• [Stated goal] Starting at the beginning of the records and ending at the line that contains "Looking at the", write the lines out again with "three-dot menu" swapped for "overflow menu" and everything else left as it is. Leave the pictures out of your answer.

• [Record list]
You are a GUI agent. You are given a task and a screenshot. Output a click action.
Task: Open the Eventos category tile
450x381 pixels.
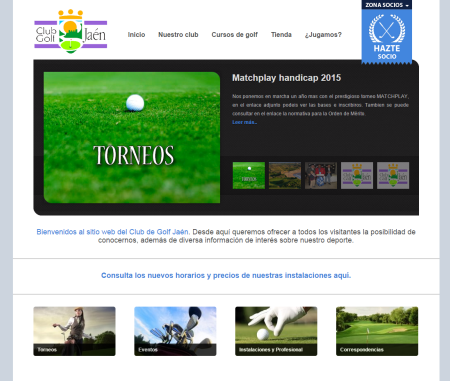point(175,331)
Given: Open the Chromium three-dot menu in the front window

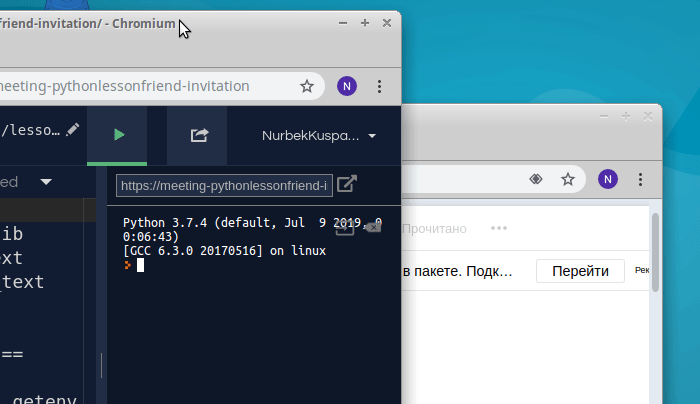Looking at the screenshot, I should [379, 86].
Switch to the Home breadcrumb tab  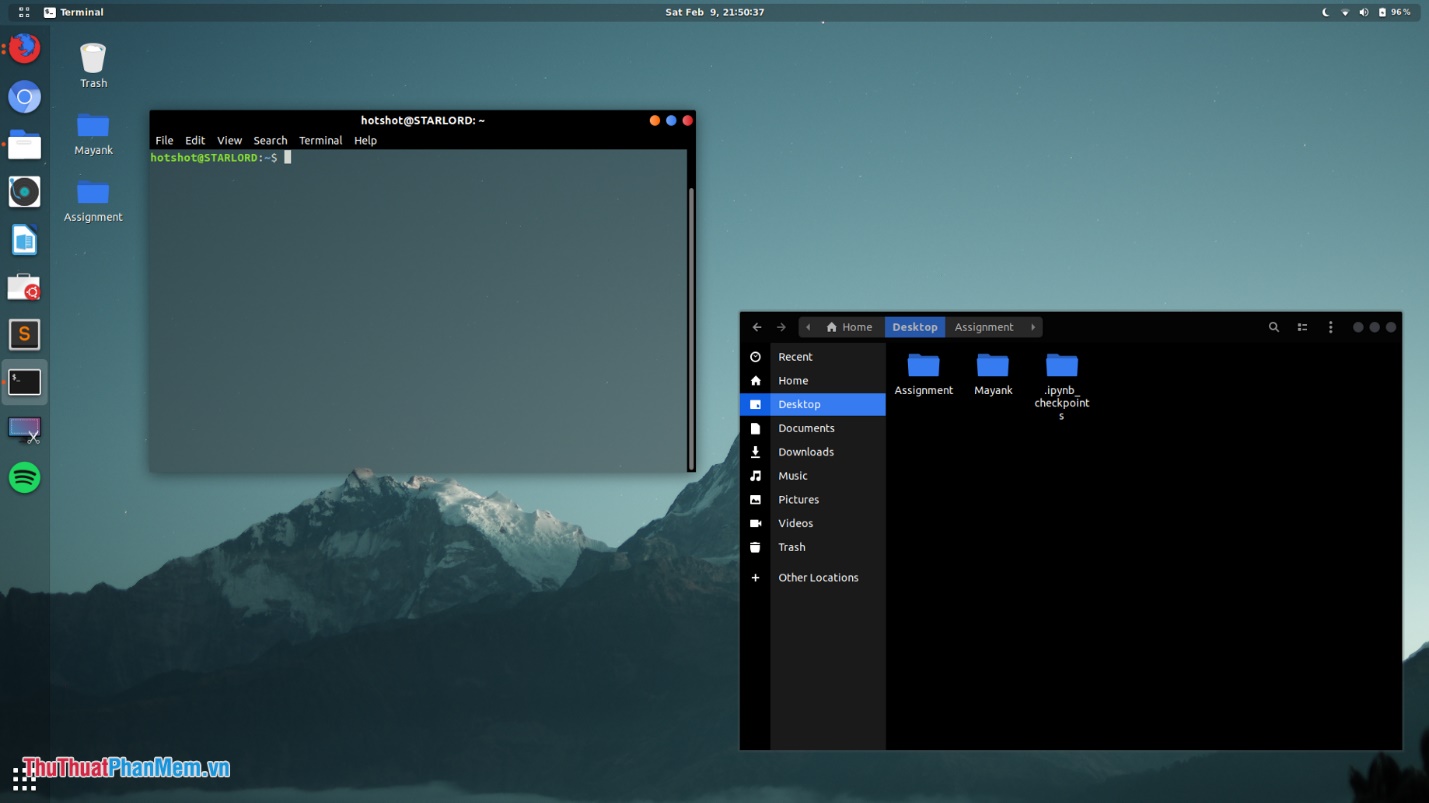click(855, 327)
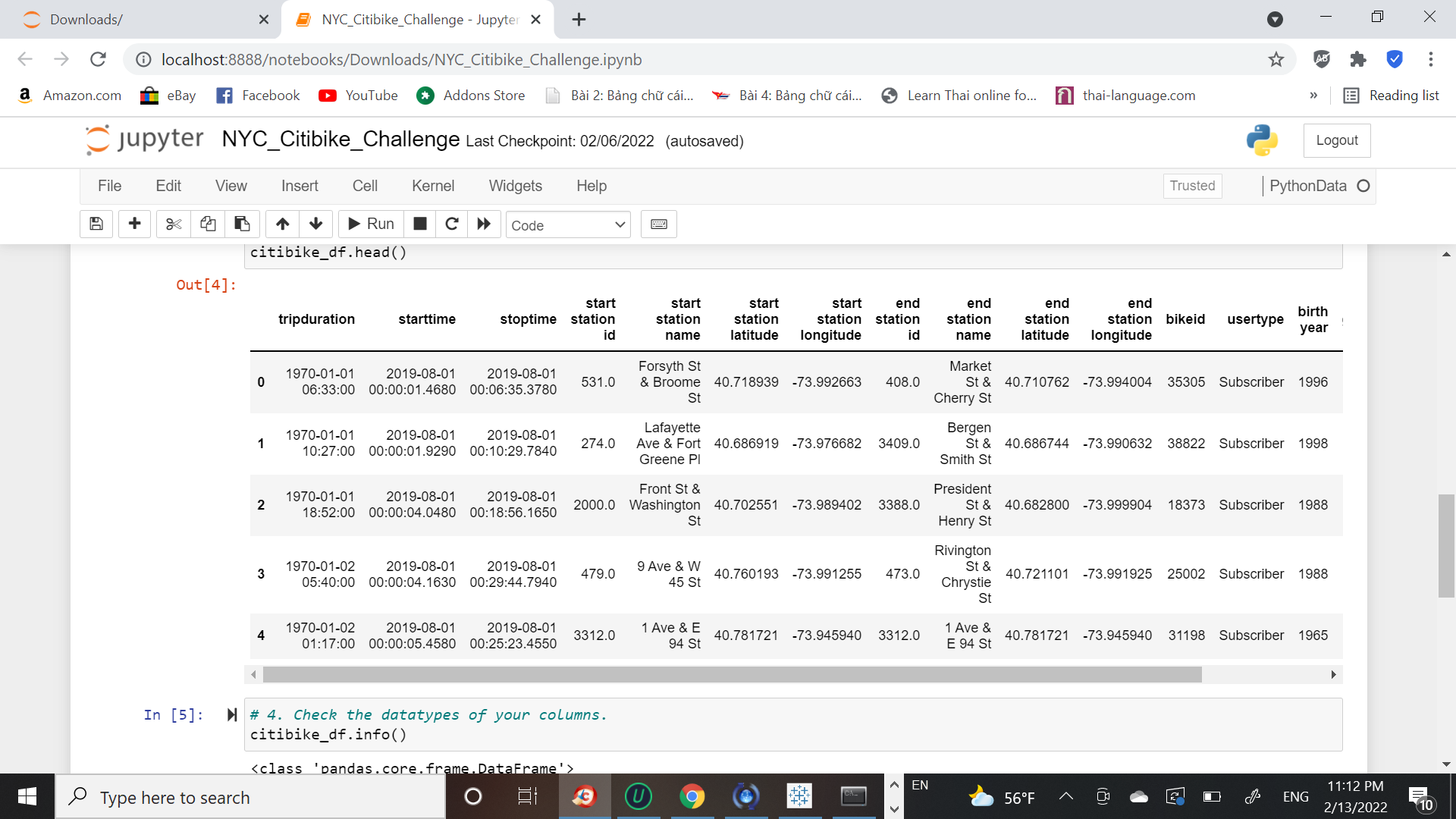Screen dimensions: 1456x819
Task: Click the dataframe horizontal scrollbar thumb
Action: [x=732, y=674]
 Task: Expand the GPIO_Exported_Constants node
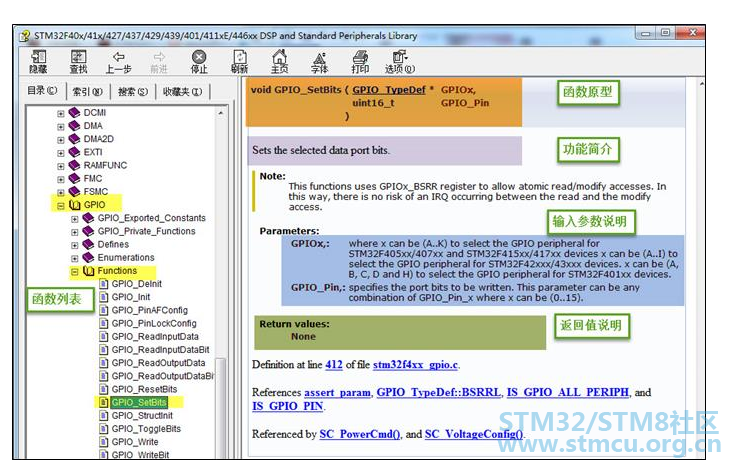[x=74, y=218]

• [Response to the task]
You are a GUI agent. You are given a task and a screenshot. Output a click action.
Task: Open the Eventos category tile
450x381 pixels.
point(175,331)
Given: Open the Chromium overflow menu in the front window

Looking at the screenshot, I should [379, 86].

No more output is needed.